CONSIGNES DE L'EXERCICE — Recopiez intégralement et sans aucune modification le texte ci-dessous sur l'album Donut City de Kevin Coyne.

Kevin
Coyne, que vous avez pu voir en concert avec Jeffrey
Lewis en février au Nouveau Casino lors du premier
concert Froggy’s Delight, vient de sortir– tenez-vous
bien – son 41ème album...
Pour les fans de Kevin Coyne, c’est une vraie fête
car il se présente comme un best of de ses nombreux talents.
Pour les autres, c’est le disque parfait pour découvrir
un personnage d’une créativité intacte malgré
les années et la maladie (Coyne, 60 ans, souffre d’une
maladie respiratoire – qui n’entame en rien sa voix).
Après un dur passage à vide dans les années
90 et quelques albums où il se laissait porter par des musiciens
allemands peu inspirés ou trop présents, Kevin Coyne
a retrouvé l’inspiration avec Sugar
Candy Taxi en 1999.
Aujourd’hui, Donut City est
un aboutissement. En pleine possession de ses moyens, Coyne maîtrise
parfaitement l’album d’un bout à l’autre.
Le son est dépouillé, les musiciens au service du
chant et des textes.

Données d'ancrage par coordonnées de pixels
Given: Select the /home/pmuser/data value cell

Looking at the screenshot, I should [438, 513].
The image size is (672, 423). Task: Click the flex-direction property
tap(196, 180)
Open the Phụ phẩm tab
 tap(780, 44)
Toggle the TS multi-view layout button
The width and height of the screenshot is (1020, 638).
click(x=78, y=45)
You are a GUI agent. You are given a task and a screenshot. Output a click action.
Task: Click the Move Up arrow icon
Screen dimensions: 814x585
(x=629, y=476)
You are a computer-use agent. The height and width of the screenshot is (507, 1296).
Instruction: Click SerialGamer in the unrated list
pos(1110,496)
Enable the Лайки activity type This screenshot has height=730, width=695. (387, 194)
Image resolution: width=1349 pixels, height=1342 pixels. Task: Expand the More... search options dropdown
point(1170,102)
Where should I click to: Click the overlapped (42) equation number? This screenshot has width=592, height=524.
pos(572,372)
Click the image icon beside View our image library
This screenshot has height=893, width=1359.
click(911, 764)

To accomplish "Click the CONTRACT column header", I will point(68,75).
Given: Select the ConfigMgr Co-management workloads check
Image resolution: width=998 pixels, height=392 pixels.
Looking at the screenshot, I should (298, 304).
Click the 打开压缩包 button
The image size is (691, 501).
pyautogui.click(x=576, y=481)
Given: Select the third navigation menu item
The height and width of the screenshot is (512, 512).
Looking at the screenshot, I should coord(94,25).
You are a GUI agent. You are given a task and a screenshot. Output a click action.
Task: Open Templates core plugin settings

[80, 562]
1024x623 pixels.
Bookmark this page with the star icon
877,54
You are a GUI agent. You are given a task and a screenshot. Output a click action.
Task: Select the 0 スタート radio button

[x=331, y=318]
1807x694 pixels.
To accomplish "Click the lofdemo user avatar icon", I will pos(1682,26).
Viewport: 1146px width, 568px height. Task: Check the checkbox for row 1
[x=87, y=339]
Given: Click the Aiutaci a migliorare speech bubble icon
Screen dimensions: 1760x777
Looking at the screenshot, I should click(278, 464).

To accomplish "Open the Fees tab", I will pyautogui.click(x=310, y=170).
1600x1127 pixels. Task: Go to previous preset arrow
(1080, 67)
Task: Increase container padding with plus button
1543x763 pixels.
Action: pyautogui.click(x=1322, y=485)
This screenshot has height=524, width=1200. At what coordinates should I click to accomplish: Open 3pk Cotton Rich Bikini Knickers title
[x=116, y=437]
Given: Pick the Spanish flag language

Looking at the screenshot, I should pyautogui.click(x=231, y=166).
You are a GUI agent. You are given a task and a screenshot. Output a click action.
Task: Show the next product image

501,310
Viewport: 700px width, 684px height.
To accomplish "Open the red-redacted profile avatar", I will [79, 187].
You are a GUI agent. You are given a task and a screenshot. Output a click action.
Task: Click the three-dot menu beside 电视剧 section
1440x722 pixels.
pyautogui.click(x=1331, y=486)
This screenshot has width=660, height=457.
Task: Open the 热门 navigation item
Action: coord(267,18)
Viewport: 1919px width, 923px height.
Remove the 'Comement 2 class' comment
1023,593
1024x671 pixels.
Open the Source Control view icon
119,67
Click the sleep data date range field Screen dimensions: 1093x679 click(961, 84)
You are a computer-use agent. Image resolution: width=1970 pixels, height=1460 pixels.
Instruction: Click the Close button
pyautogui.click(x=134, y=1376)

RÉSULTAT CI-DESSOUS —
Kevin
Coyne, que vous avez pu voir en concert avec Jeffrey
Lewis en février au Nouveau Casino lors du premier
concert Froggy’s Delight, vient de sortir– tenez-vous
bien – son 41ème album...
Pour les fans de Kevin Coyne, c’est une vraie fête
car il se présente comme un best of de ses nombreux talents.
Pour les autres, c’est le disque parfait pour découvrir
un personnage d’une créativité intacte malgré
les années et la maladie (Coyne, 60 ans, souffre d’une
maladie respiratoire – qui n’entame en rien sa voix).
Après un dur passage à vide dans les années
90 et quelques albums où il se laissait porter par des musiciens
allemands peu inspirés ou trop présents, Kevin Coyne
a retrouvé l’inspiration avec Sugar
Candy Taxi en 1999.
Aujourd’hui, Donut City est
un aboutissement. En pleine possession de ses moyens, Coyne maîtrise
parfaitement l’album d’un bout à l’autre.
Le son est dépouillé, les musiciens au service du
chant et des textes.